Setiap daerah di Bali memiliki budaya dan tradisi yang khas dan berbeda satu dengan yang lainnya. Suatu bangsa tidak akan memiliki ciri khas tersendiri tanpa adanya budaya – budaya yang dimiliki

(Bauto, 2014). Salah satu kebudayan tersebut tercermin pada tradisi yang berkembang di Pulau Bali sejak dahulu hingga sekarang. Namun dalam dua dekade terakhir, budaya Bali telah memperlihatkan perubahan yang begitu pesat. Pendorong utama dari

perubahan ini adalah fenomena internal yang sangat berpengaruh dalam mentransformasi strutktur masyarakat industri dan jasa.

Perkembangan ilmu pengetahuan dan teknologi salah satunya juga menyebabkan masyarakat kian sadar akan penghidupan dan pendidikan yang lebih maju. Sehingga masyarakat cenderung mencari penghidupan yang lebih baik di daerah yang mereka anggap maju, umumnya terjadi pada masyarakat desa yang berpindah ke kota. Maraknya pembangunan di kota – kota besar di Indonesia dapat memacu pertumbuhan ekonomi. Sebagai dampaknya kota – kota tersebut akan menjadi magnet bagi penduduk untuk berdatangan mencari pekerjaan dan tempat tinggal (Harahap, 2013:35).

Masyarakat Desa Belok/Sidan di Kabupaten Badung juga merasakan dampak dari perkembangan tersebut. Masyarakat yang pada awalnya mayoritas menggeluti sektor agraris sekarang cenderung merambah sektor industri dan jasa. Banyak dari masyarakat desa yang cenderung berpindah ke kota untuk menggeluti sektor pekerjaan non-agraris yang dianggap lebih menjanjikan pada saat ini. Hal ini tentunya berdampak pada pergeseran interaksi antar sesama masyarakat Desa Belok/Sidan. Kegiatan sehari – hari masyarakat yang pada mulanya seluruhnya dilakukan di desa asal mereka secara bersama – sama, kini semakin berkurang intensitasnya karena banyak dari mereka tidak berada di desa untuk beberapa waktu. Ikatan sosial yang terjadi antara warga masyarakat menjadi tidak seerat dulu karena interaksi yang dilakukan semakin berkurang intensitasnya.

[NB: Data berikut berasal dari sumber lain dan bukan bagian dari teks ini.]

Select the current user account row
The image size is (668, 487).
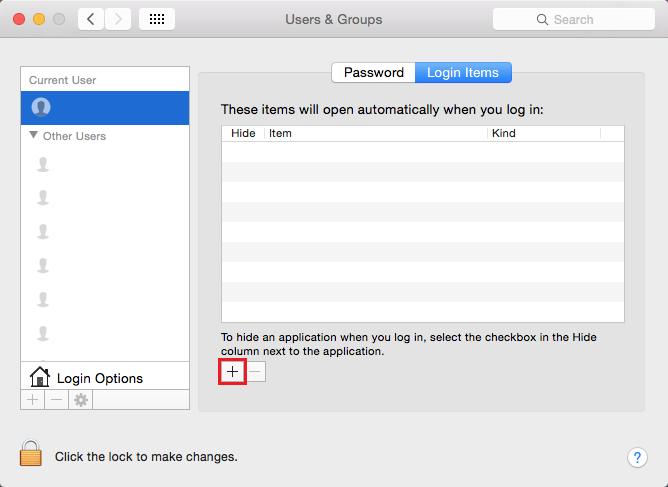(105, 108)
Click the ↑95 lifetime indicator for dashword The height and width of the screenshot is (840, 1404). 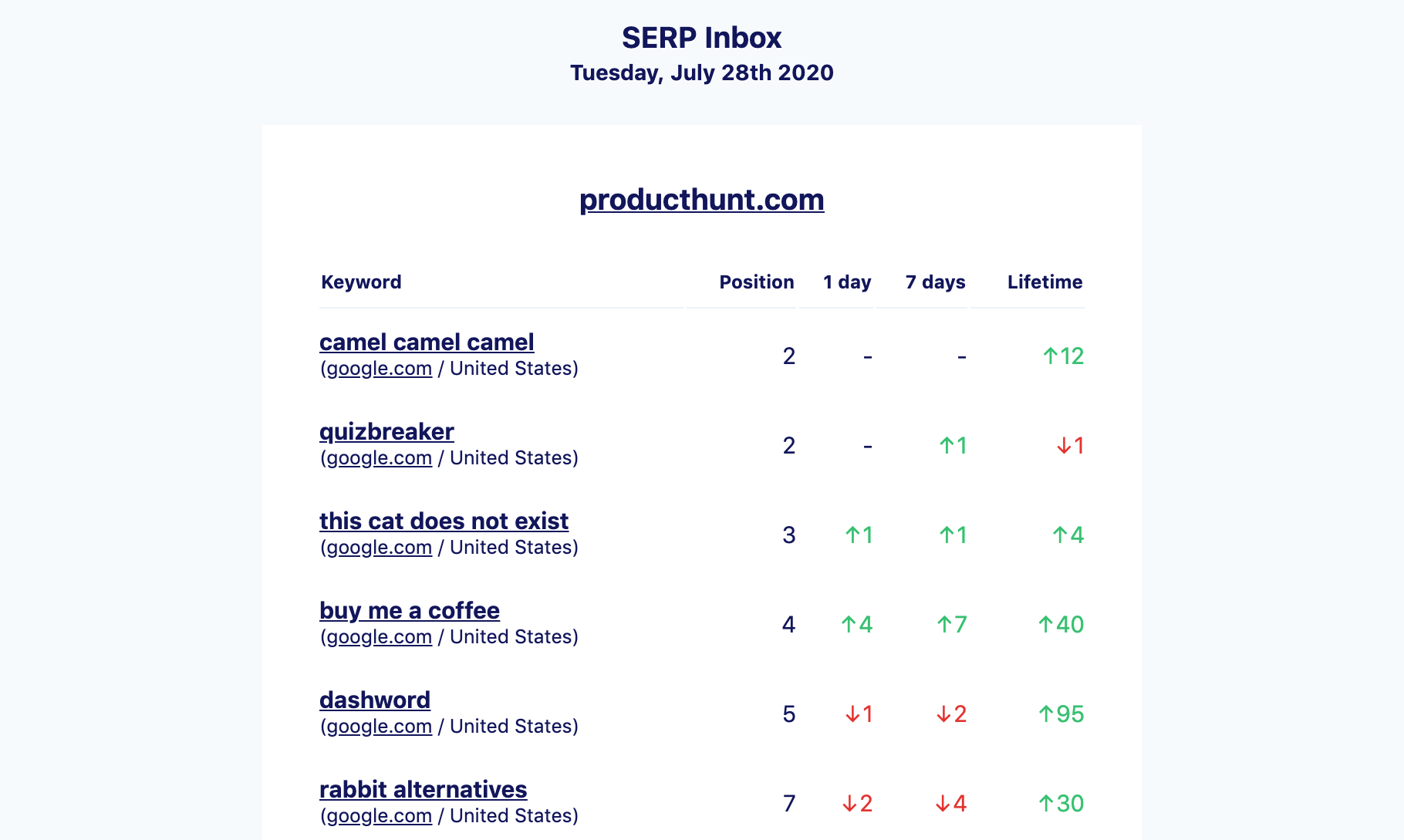coord(1063,714)
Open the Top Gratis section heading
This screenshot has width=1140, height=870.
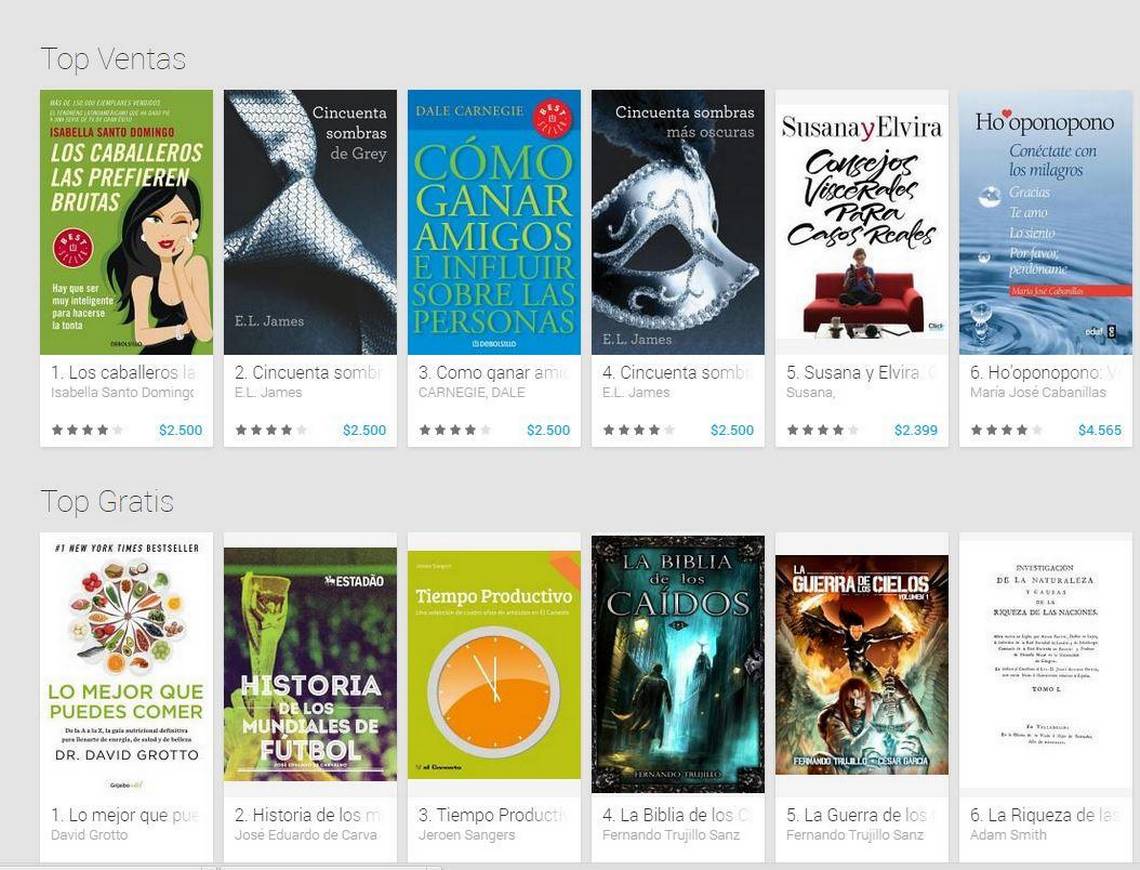107,502
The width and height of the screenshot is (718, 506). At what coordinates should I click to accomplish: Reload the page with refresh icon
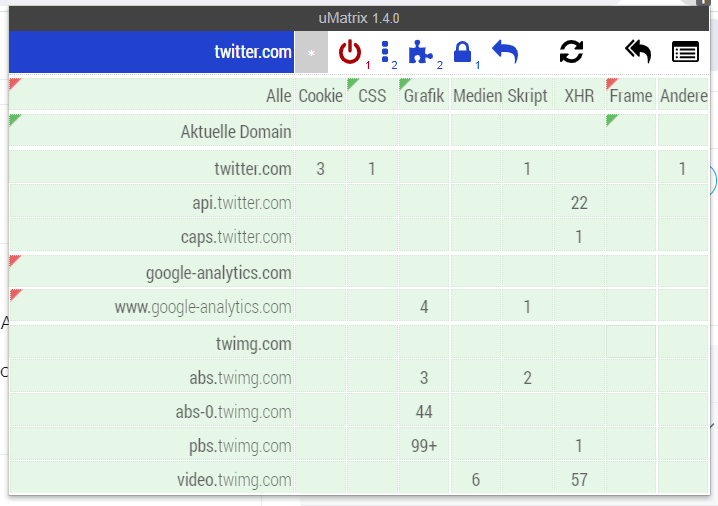tap(571, 51)
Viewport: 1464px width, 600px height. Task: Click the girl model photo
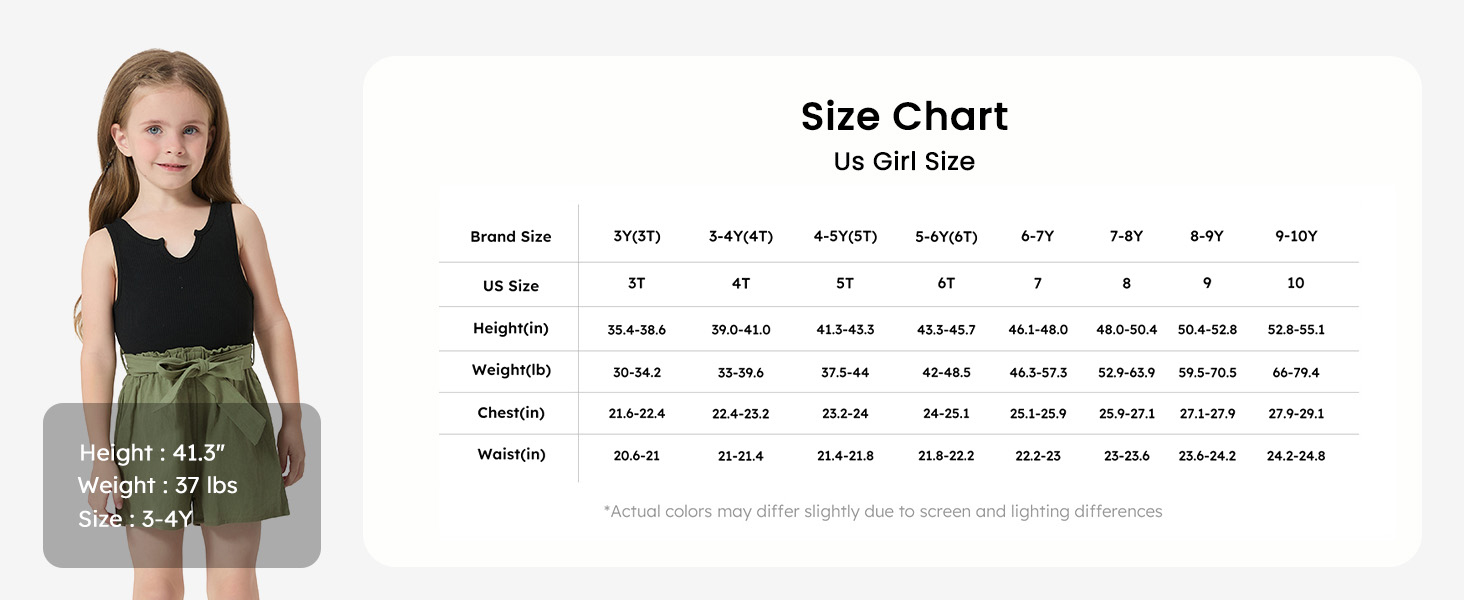click(180, 250)
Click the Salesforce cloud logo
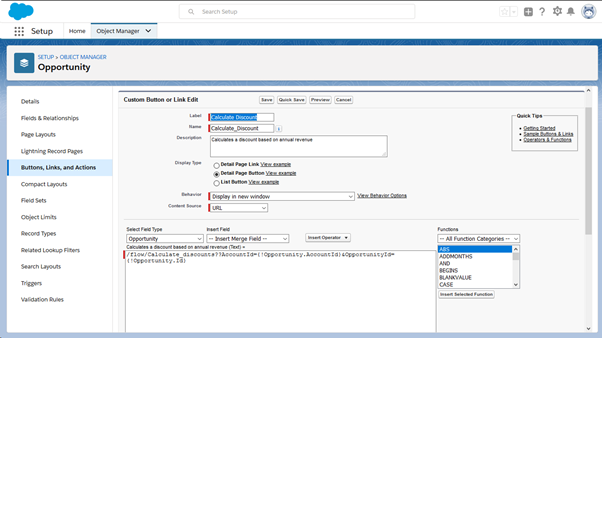Image resolution: width=602 pixels, height=512 pixels. (20, 11)
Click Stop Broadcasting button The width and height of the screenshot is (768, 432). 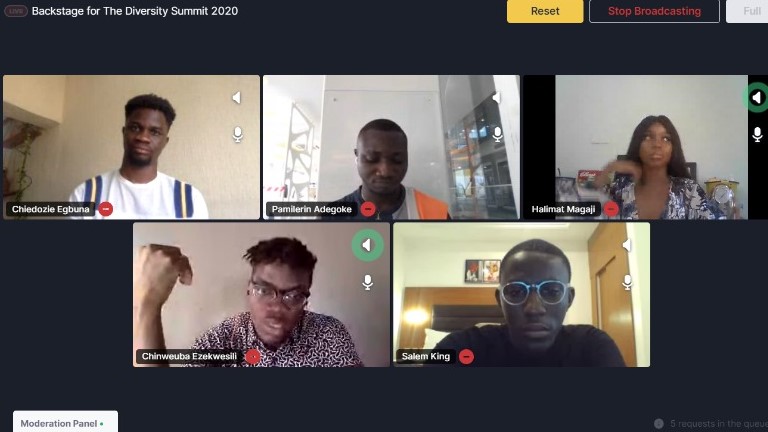tap(654, 11)
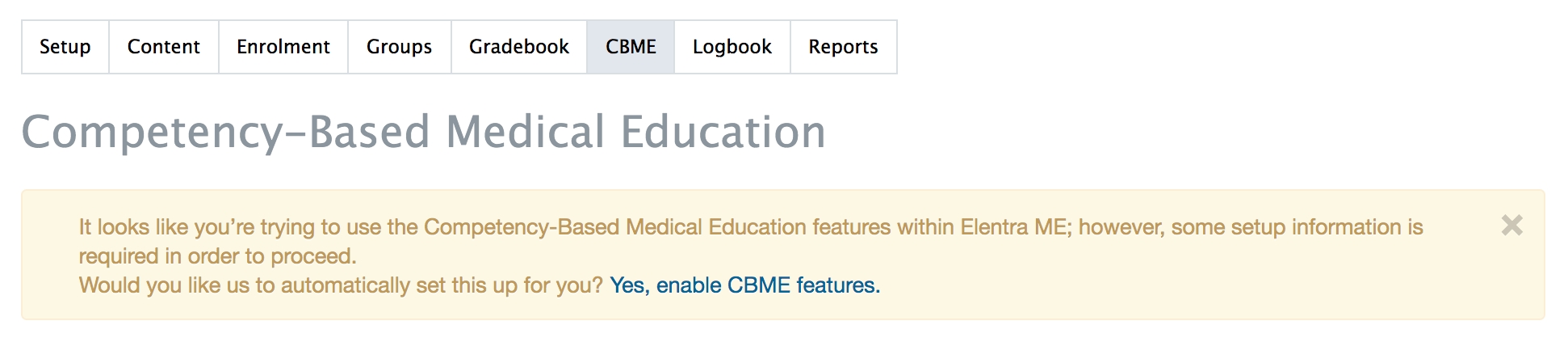Switch to the Content tab
1568x346 pixels.
(163, 47)
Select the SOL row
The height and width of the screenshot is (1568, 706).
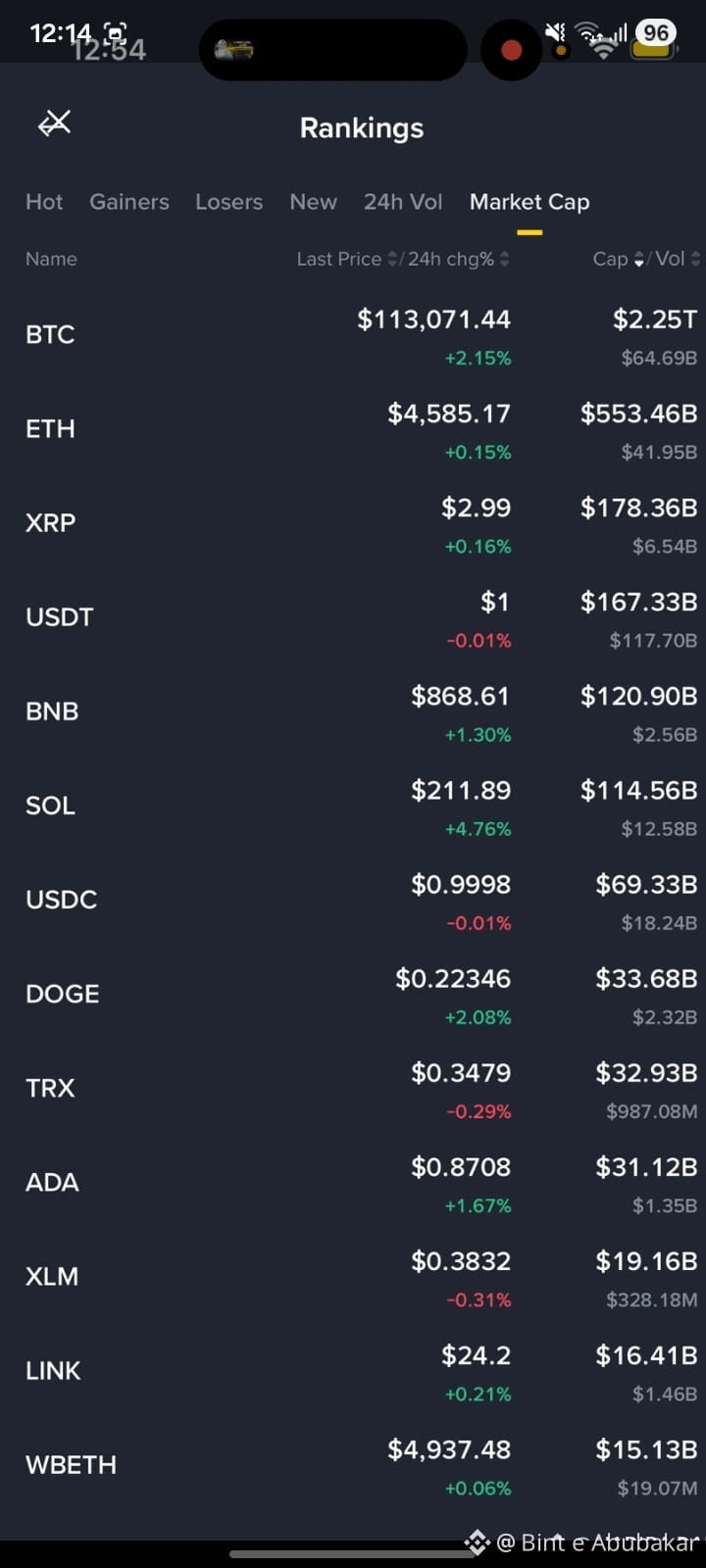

Walaupun begitu, sebagai desa Bali Aga, masyarakat Belok/Sidan memiliki tradisi unik yang bisa menghimpun masyarakatnya yang telah merantau keluar desa untuk kembali ke desa dan melaksanakan tradisi ini. Tradisi tersebut adalah mayah ketekan yang dilakukan oleh masyarakat Desa Belok/Sidan tepatnya di Banjar Lawak. Tradisi mayah ketekan merupakan tradisi yang dilaksanakan setiap tahunnya yang jatuh pada hari suci purnama kapat menurut kalender Bali. Tradisi ini mewajibkan seluruh warga Banjar Lawak untuk menghaturkan uang kepeng atau Pis bolong di Pura Dana, pura yang hanya

terdapat di Banjar Lawak. Walaupun hampir sebagian besar masyarakat sudah berubah mata pencaharian, pola hidup yang memencar (merantau) ke luar desa pada suatu waktu, warga masyarakat akan kembali ke desa asal mereka pada waktu pelaksanaan mayah ketekan ini.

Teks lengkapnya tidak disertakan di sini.